Continuing, it said: “On the basis of the balance of payments for 2016, reserves at end-August provided 10.8 months’ merchandise import cover. When we add imports of services, the cover is still 8.1 months,” it said.
The report explained that the Central Bank of Nigeria (CBN) will also be boosted by the signals from the I&E window, where turnover has continued to soar since it was launched inApril 21.
The positive performance at the window has also been attributed to CBN’s policies, especially its instruction to banks and other authorised dealers to implement electronic Certificate of Capital Importation (eCCI) for foreign investors.
The Certificate of Capital Importation is given to foreign investors to confirm the level of investment they have brought into the country. The certificate has always been on hard copy until this policy shift.
The eCCI implementation, which takes effect tomorrow, is expected to boost transparency and enhance confidence of foreign investors in the local market.

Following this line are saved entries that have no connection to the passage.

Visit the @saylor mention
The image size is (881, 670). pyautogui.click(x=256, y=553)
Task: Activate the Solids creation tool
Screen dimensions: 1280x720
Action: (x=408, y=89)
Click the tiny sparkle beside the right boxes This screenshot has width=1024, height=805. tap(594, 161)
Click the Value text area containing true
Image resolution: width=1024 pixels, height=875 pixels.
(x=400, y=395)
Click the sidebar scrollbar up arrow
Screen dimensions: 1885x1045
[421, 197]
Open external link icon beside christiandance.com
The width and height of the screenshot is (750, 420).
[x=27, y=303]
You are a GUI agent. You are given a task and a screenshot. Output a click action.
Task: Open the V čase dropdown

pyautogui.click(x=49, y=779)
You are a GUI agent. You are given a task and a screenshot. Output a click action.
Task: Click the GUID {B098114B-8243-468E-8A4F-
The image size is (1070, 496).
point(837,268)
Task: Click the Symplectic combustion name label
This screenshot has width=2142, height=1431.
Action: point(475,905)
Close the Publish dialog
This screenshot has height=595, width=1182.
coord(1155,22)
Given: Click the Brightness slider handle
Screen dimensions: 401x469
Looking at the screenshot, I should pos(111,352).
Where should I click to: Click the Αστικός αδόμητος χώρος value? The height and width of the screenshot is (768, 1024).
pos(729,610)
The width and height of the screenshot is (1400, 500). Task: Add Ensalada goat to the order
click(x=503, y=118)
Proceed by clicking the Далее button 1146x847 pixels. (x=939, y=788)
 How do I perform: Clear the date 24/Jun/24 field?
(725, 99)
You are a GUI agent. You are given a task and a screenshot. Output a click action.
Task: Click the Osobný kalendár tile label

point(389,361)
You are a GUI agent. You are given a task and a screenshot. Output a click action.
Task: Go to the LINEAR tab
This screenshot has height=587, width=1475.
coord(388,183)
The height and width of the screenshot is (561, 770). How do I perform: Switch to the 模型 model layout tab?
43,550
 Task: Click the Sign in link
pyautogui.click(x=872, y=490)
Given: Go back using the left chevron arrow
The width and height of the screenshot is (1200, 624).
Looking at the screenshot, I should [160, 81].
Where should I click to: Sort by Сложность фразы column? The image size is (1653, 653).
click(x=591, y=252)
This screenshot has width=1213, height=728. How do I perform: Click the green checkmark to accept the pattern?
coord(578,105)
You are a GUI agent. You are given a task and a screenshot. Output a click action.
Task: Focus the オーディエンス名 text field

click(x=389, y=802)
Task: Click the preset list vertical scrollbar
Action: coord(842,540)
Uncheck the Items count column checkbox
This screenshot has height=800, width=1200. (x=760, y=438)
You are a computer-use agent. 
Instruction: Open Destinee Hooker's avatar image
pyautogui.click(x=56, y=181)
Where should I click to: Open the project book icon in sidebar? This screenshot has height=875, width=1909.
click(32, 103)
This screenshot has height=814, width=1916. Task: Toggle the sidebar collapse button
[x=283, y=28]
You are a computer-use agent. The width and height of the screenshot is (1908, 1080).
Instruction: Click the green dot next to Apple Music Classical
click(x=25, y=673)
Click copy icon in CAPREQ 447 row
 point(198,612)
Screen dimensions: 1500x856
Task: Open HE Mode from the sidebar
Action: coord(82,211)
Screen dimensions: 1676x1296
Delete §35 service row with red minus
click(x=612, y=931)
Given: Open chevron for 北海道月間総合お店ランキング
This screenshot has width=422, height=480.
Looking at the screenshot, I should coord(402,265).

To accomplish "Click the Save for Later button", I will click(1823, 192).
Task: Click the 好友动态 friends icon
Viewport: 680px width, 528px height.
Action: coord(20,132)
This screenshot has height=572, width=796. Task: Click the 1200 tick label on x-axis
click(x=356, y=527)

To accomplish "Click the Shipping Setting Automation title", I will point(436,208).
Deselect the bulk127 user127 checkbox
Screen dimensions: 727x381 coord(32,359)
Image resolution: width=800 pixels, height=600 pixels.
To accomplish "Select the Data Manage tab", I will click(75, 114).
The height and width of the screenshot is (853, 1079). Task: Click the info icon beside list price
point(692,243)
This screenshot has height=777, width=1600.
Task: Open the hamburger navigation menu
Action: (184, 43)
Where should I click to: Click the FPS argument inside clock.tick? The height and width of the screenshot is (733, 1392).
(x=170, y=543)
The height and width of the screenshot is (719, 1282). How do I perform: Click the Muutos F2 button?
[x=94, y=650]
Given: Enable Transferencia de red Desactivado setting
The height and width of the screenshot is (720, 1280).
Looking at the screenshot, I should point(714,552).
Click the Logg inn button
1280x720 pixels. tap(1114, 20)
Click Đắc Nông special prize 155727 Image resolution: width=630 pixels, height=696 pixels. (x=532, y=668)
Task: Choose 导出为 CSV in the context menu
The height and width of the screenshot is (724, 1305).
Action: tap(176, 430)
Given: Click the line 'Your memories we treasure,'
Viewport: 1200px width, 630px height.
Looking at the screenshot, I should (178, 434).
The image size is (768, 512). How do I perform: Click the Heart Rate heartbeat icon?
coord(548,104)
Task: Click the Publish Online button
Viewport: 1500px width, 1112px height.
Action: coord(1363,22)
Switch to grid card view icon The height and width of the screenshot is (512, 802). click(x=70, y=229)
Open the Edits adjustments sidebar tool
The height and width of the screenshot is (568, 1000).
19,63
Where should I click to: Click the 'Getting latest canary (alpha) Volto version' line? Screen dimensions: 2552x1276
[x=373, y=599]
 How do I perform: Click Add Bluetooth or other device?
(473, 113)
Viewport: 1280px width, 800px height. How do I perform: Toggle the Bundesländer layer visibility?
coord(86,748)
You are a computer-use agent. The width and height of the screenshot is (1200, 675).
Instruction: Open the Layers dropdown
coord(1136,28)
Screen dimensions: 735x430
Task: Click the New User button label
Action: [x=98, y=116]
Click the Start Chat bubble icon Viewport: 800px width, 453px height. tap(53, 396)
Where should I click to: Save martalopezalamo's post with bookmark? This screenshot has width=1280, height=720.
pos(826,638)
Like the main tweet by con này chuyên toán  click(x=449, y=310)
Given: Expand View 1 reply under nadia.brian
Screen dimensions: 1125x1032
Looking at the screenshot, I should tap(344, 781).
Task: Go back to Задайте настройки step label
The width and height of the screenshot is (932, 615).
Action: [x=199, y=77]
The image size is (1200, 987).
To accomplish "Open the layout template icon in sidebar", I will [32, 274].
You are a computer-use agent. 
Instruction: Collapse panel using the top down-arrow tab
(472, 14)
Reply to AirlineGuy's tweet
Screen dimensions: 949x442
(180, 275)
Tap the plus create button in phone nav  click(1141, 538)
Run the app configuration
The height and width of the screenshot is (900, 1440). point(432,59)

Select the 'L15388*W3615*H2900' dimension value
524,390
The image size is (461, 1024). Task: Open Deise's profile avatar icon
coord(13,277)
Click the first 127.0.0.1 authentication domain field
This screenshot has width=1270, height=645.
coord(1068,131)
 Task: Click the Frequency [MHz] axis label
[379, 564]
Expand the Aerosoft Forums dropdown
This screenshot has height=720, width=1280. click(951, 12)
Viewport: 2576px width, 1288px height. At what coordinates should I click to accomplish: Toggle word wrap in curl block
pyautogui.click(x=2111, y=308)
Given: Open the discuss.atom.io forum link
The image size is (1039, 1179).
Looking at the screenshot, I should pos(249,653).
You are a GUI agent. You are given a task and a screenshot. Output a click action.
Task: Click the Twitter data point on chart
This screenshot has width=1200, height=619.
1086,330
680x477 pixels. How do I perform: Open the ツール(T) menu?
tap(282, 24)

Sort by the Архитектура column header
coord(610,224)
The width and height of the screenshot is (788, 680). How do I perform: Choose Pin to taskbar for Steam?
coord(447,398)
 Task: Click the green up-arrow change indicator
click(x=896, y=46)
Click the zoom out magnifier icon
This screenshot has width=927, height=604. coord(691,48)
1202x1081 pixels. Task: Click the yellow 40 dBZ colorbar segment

The foreign investors constitute about 70 per cent of the total transaction turnover in the capital market.
Meanwhile, activities at the Nigerian Stock Exchange, NSE, flagged off the new week on Monday September 25, on a negative note pulling down value of lead indices.
Consequently, All-Share Index slumped by 0.37 percent or 130.08 points to close at 35,358.73 points, dragging down the year-to-date return to 31.58 percent while market capitalization depreciated by N44.8 billion to settle at N12.2 trillion.
Nestle led the laggard’s chart dropping N5 to settle at N1225 per share, and Nigerian Breweries dipped by N3.1k to finish at N168 per share. Lafarge dropped N1.48k to close at N50 per share, UBA lost 27k to end at N8.70k per share, and GTBank fell by 10k to wrap the day at N39.50k per share.
Meanwhile, Total Plc, sat atop the gainers’ chart adding N6 to settle at N231 per share, and was followed by GlaxoSmithKline, which increased by 60k to finish at N22 per share. Newrest ASL Nigeria appreciated by 34k to close at N7.16k per share, Custodian and Allied moved up by 17k to end at N3.63 per share, while Eterna inflated by 16k to settle at N3.46k per share.